Designs often emulate flying insects, birds, and other beasts, both real and mythical. The finest Chinese kites are made from split bamboo (usually golden bamboo), covered with silk, and hand painted. On larger kites, clever hinges and latches allow the kite to be disassembled and compactly folded for storage or transport. Cheaper mass-produced kites are often made from printed polyester rather than silk.

Tails are used for some single-line kite designs to keep the kite's nose pointing into the wind. Spinners and spinsocks can be attached to the flying line for visual effect. There are rotating wind socks which spin like a turbine. On large display kites these tails, spinners and spinsocks can be 50 feet long or more.
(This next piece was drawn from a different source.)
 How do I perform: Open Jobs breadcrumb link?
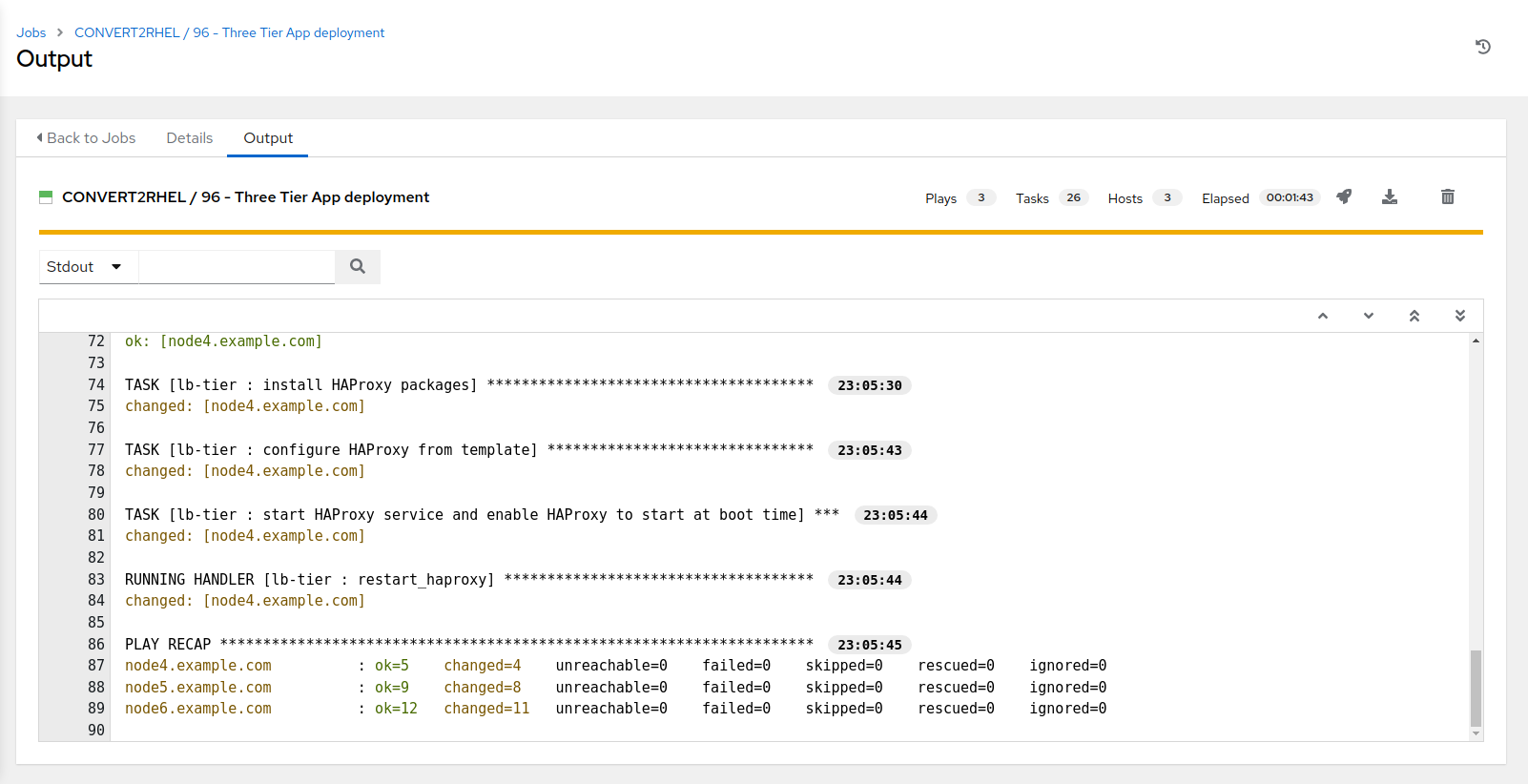[x=31, y=32]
Modern aerobatic kites use two or four lines to allow fine control of the kite's angle to the wind. Traction kites may have an additional line to de-power the kite and quick-release mechanisms to disengage flyer and kite in an emergency.

==Practical uses==

Kites have been used for human flight, military applications, science and meteorology, photography, lifting radio antennas, generating power, aerodynamics experiments, and much more.
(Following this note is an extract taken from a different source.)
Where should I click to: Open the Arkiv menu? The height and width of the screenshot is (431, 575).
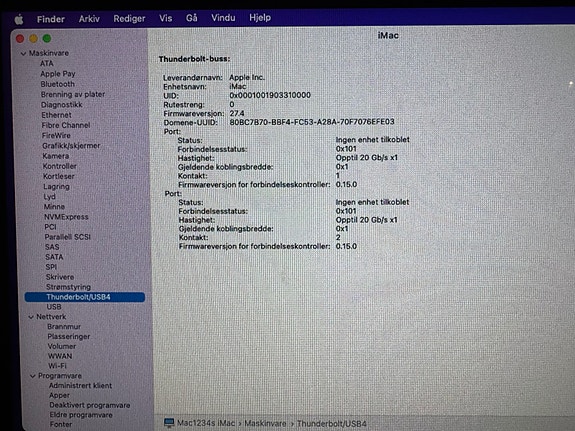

===Military applications===
Kites have been used for military purposes in the past, such as signaling, delivery of ammunition, and for observation, both by lifting an observer above the field of battle and by using kite aerial photography.

Kites were first used in warfare by the Chinese. During the Song dynasty the Fire Crow, a kite carrying incendiary powder, a fuse, and a burning stick of incense was developed as a weapon.

According to Samguk Sagi, in 647 Kim Yu-sin, a Korean general of Silla, rallied his troops to defeat rebels by using flaming kites which also frightened the enemy.

Russian chronicles mention Prince Oleg of Novgorod use of kites during the siege of Constantinople in 906: "and he crafted horses and men of paper, armed and gilded, and lifted them into the air over the city; the Greeks saw them and feared them".

Walter de Milemete's 1326 De nobilitatibus, sapientiis, et prudentiis regum treatise depicts a group of knights flying kite laden with a black-powder filled firebomb over the wall of city.

Kites were also used by Admiral Yi of the Joseon dynasty (1392–1910) of Korea. During the Japanese invasions of Korea (1592–1598), Admiral Yi commanded his navy using kites. His kites had specific markings directing his fleet to perform various orders.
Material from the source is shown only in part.